--- Supplied data ---
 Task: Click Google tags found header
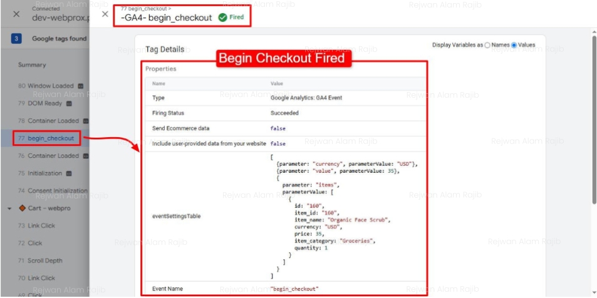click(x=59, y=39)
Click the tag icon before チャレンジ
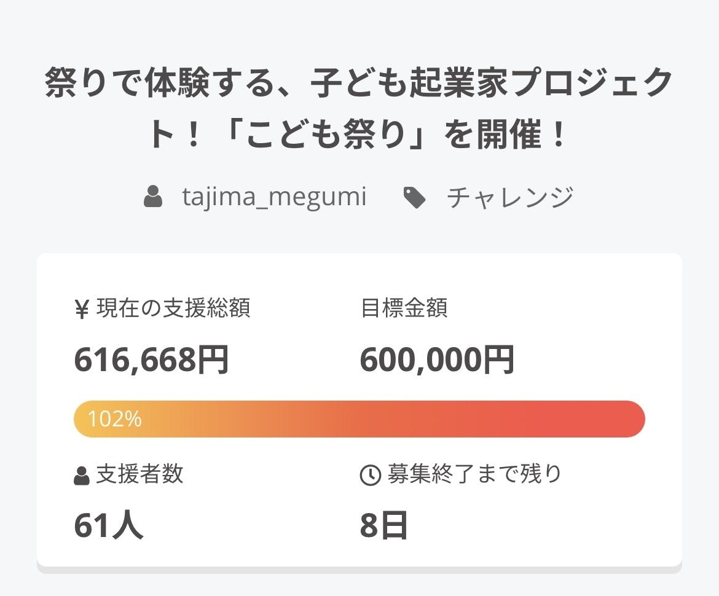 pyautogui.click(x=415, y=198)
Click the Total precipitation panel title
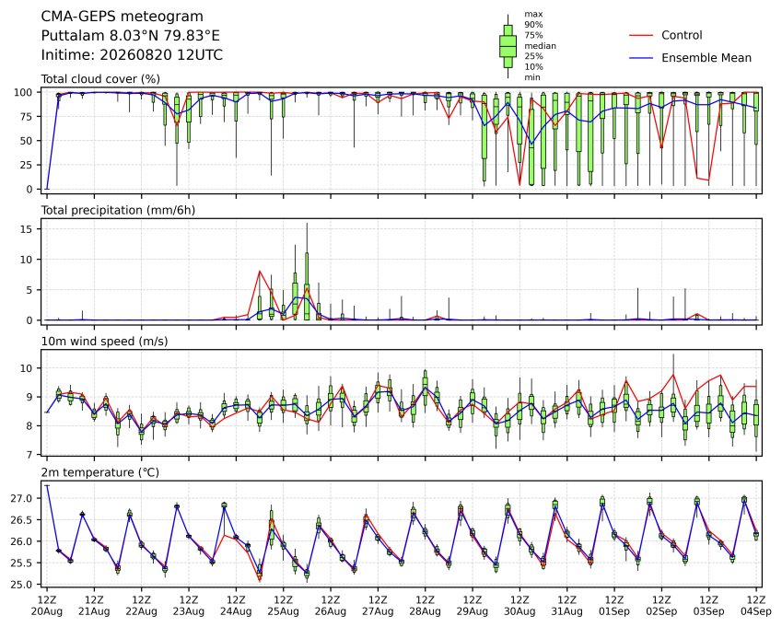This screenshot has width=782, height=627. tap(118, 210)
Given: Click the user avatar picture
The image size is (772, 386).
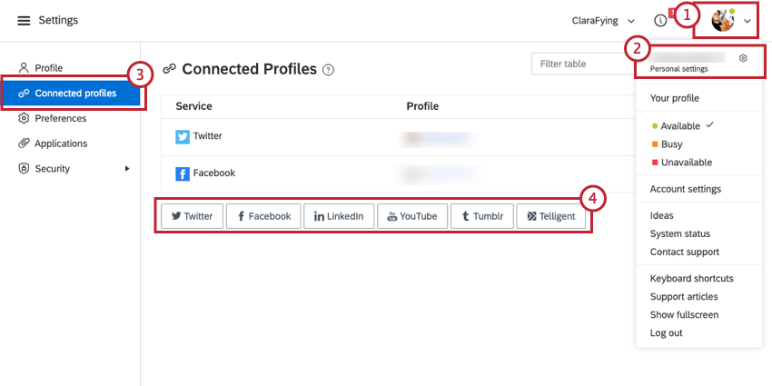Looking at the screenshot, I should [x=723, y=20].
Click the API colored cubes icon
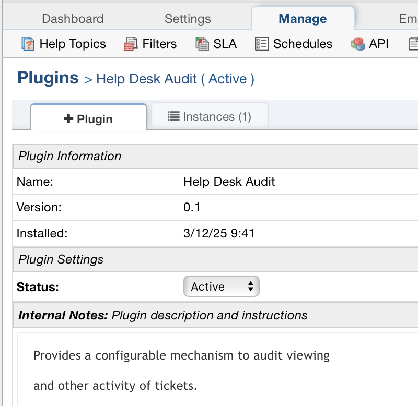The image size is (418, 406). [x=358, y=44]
---
About this exercise: Write out exactly the lines from the one containing "Click the tag icon before チャレンジ" through the end of the records above, both included, leaving all pictures out.

Response area:
Click the tag icon before チャレンジ
 pyautogui.click(x=415, y=198)
Click the Total precipitation panel title
This screenshot has width=782, height=627. tap(118, 210)
Given: Click the user avatar picture
The image size is (772, 386).
Looking at the screenshot, I should [x=723, y=20].
Click the API colored cubes icon
The image size is (418, 406). [x=358, y=44]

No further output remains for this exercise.